The IKEA Foundation provides to this project funding and management support, UNHCR brings the know-how and field experience, while Better Shelter - a social venture - develop the prototypes and specifications for houses that are put up in modules and can be delivered in flat packs, a well-known IKEA concept that simplifies transport.
The houses are designed to be easily set up and taken apart and are also easy to carry. A tubular steel structure, supports modular panelling elements for the roof and the walls: these panels, made by thermoforming rectangular sheets of expanded TPO (thermoplastic polyolefin), are characterised by an excellent resistance to UVs and rain.

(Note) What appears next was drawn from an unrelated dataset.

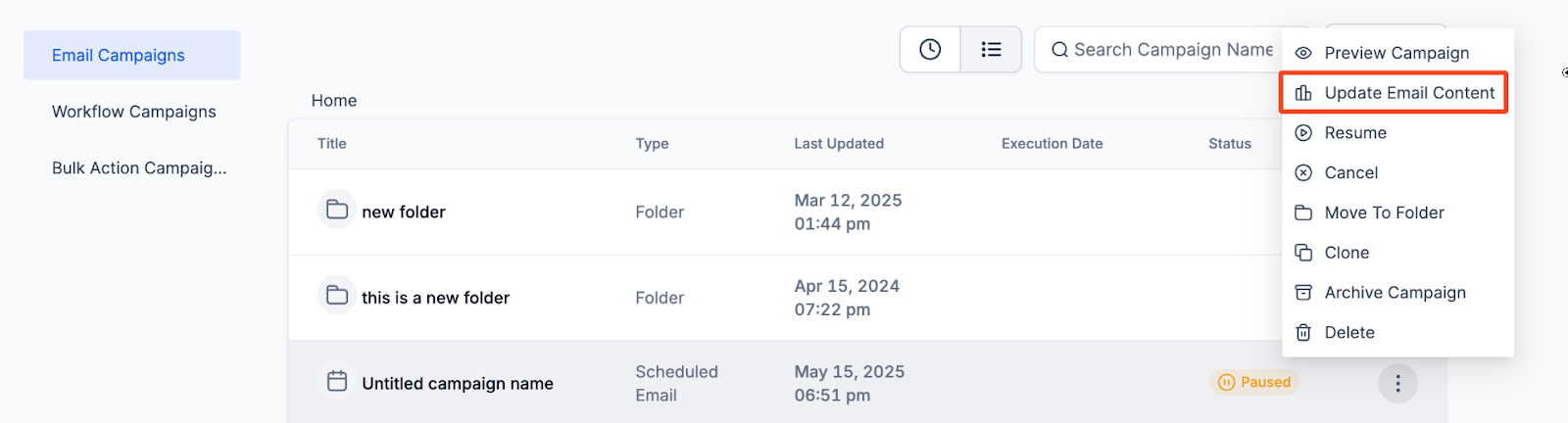Click the search magnifier icon
Image resolution: width=1568 pixels, height=423 pixels.
(x=1059, y=50)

These lightweight panels guarantee a certain degree of thermal insulation, a complete tightness to light, wind and rain, while preserving “optically” the privacy of the family living in the shelter. Each house is fitted with a flexible type of solar power unit, which is sufficient to power one lamp and a USB port. The prototypes of the shelter have been tested in refugee camps in Ethiopia and Iraq and the families who live in the shelter have had a direct say in how the product is developed, contributing with their experience to this collaborative process.
When the decision was made to use thermoformed plastic walls and roof, NORTEC-Cannon AS, the Cannon agency in Europe’s Northern countries, was consulted by the Swedish company Safeman for the supply of a proper industrial solution able to provide the high number of parts in a rational and fast way. SAFEMAN manufactures everything from custom parts to high-volume units and assembled products for the industrial sector, offering to their customers a total concept, from initial idea to finished product.
Cannon Ergos was involved with this request and responded designing a complete production solution, while offering their laboratory facilities to supply the desired prototypes for the field tests. The suggested thermoforming solution aimed to produce a totally trim-less panel: no peripheral scrap is generated in this project, contributing to the economy and the environment friendliness of the process. When fully operative, this plant will be able to produce panels for about 30,000 shelters/year.